Exercise input -

- - - - -

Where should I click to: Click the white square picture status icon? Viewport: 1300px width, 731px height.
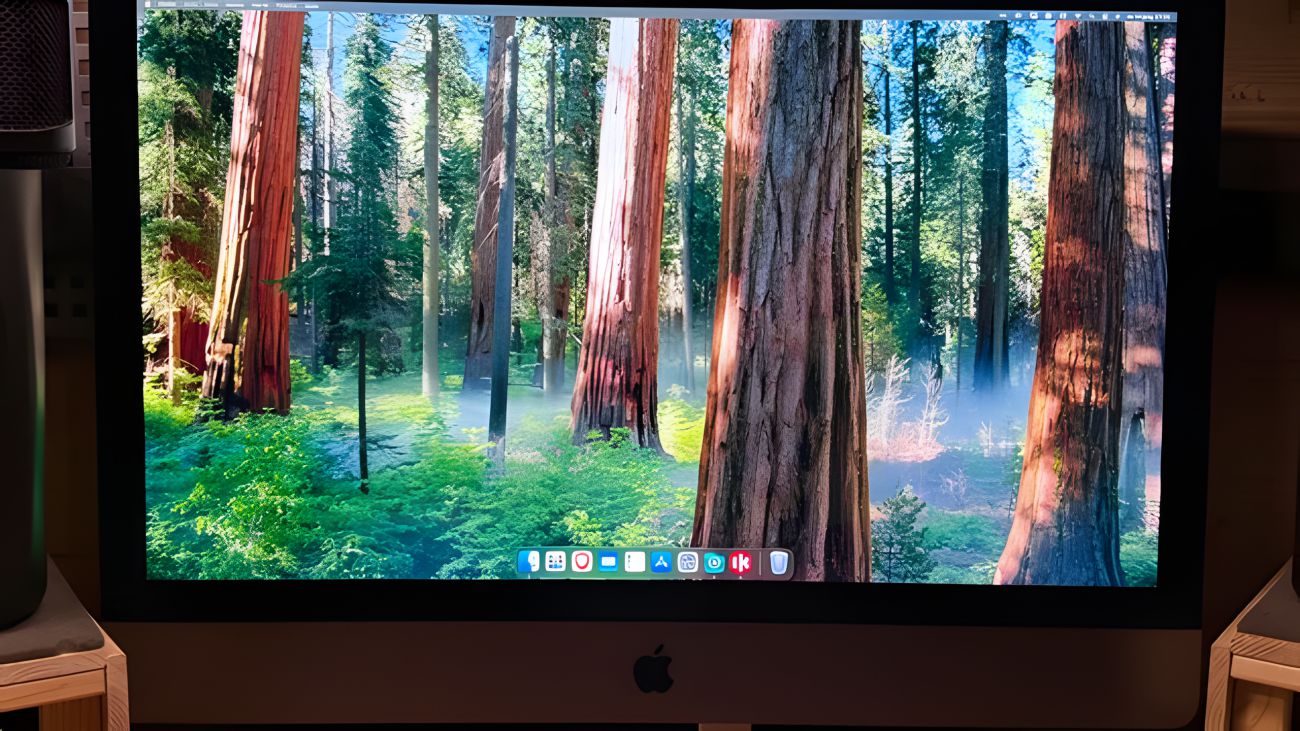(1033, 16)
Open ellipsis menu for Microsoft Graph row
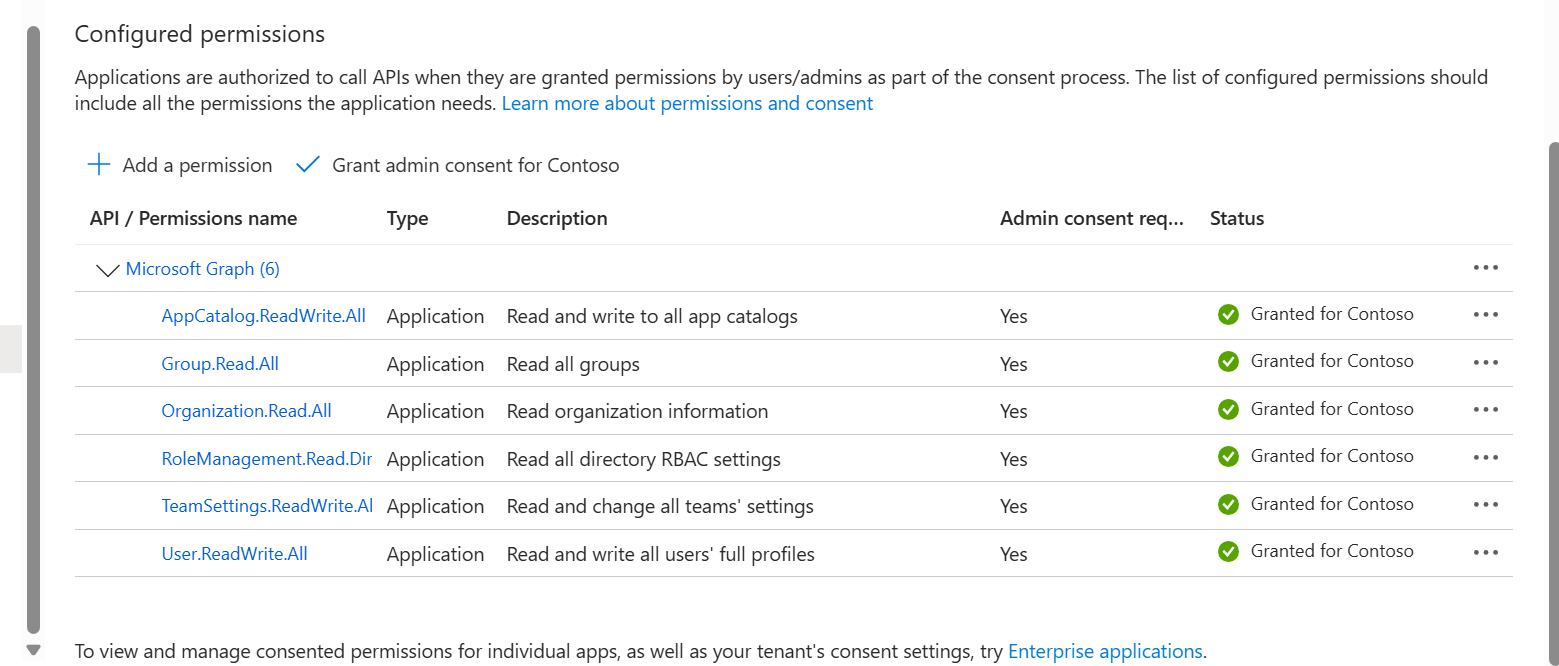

- - - - -

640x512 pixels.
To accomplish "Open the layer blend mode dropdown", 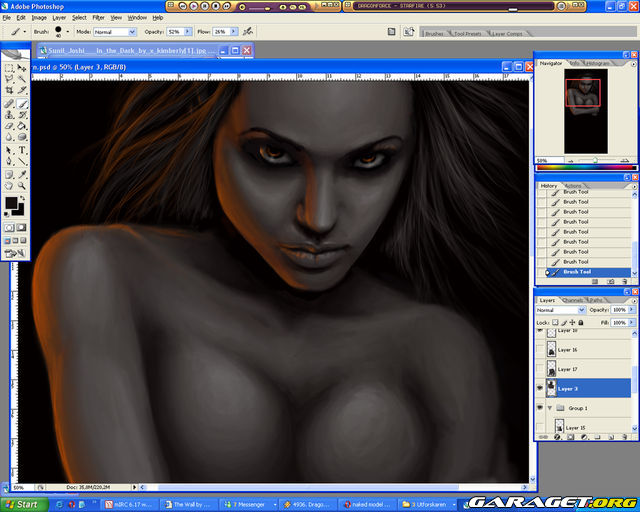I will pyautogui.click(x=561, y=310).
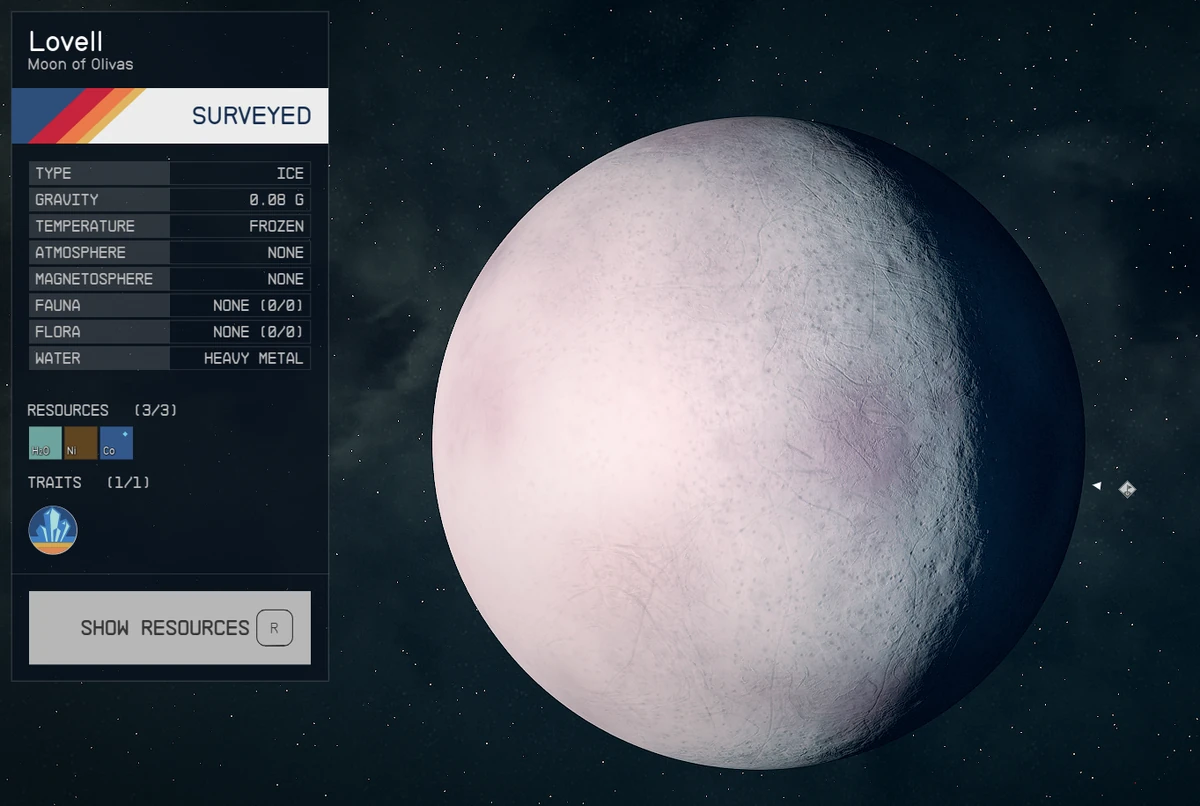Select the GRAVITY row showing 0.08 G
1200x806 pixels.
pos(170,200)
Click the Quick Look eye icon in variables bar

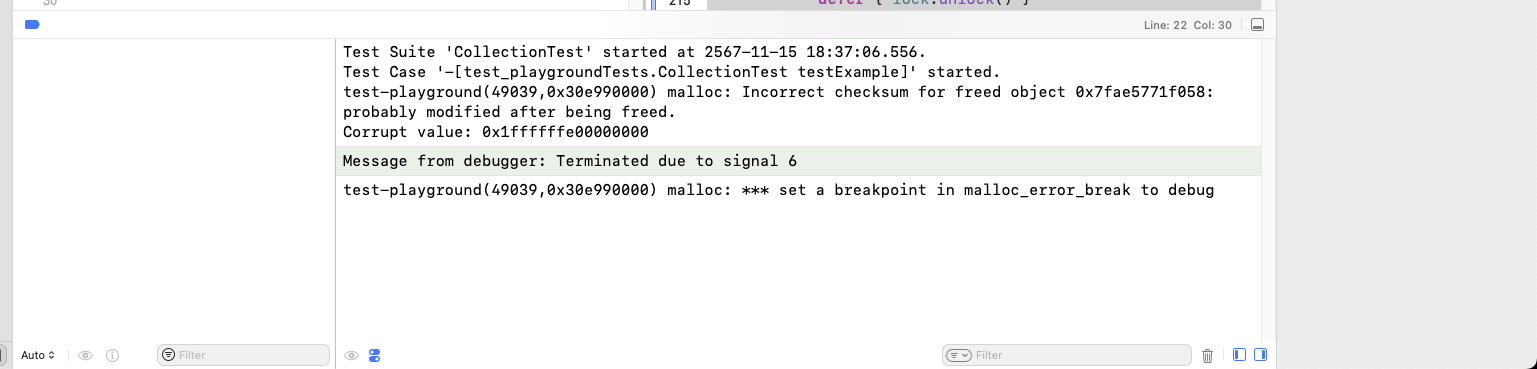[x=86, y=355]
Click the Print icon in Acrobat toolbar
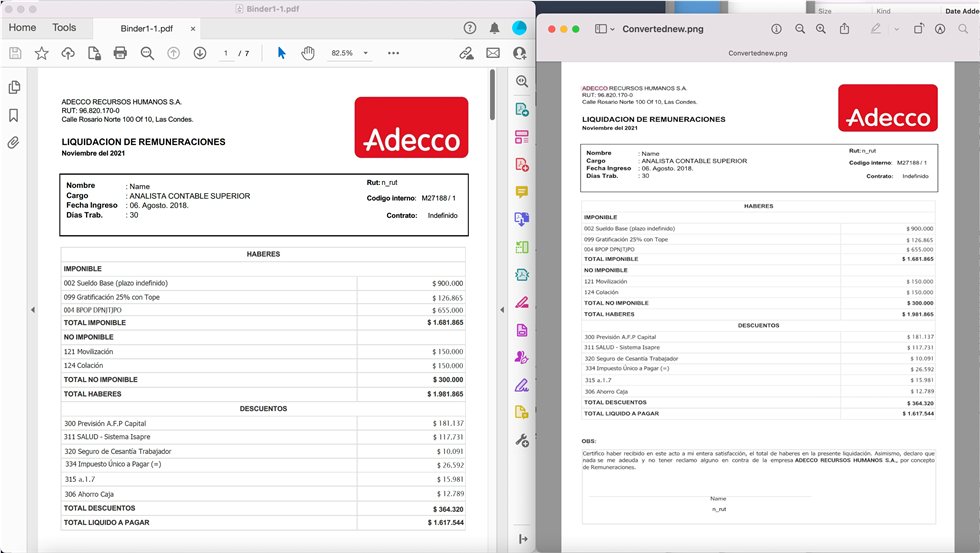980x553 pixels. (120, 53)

- - - - -

Your instructions - Once the line with "Where should I" is found in the data above, reproduce it and each line after it exactly, through the line with "Open ellipsis menu for Microsoft Graph row". Omit the pictures.

Exercise answer -
Where should I click to: Click the white square picture status icon? Viewport: 1300px width, 731px height.
(1033, 16)
Open ellipsis menu for Microsoft Graph row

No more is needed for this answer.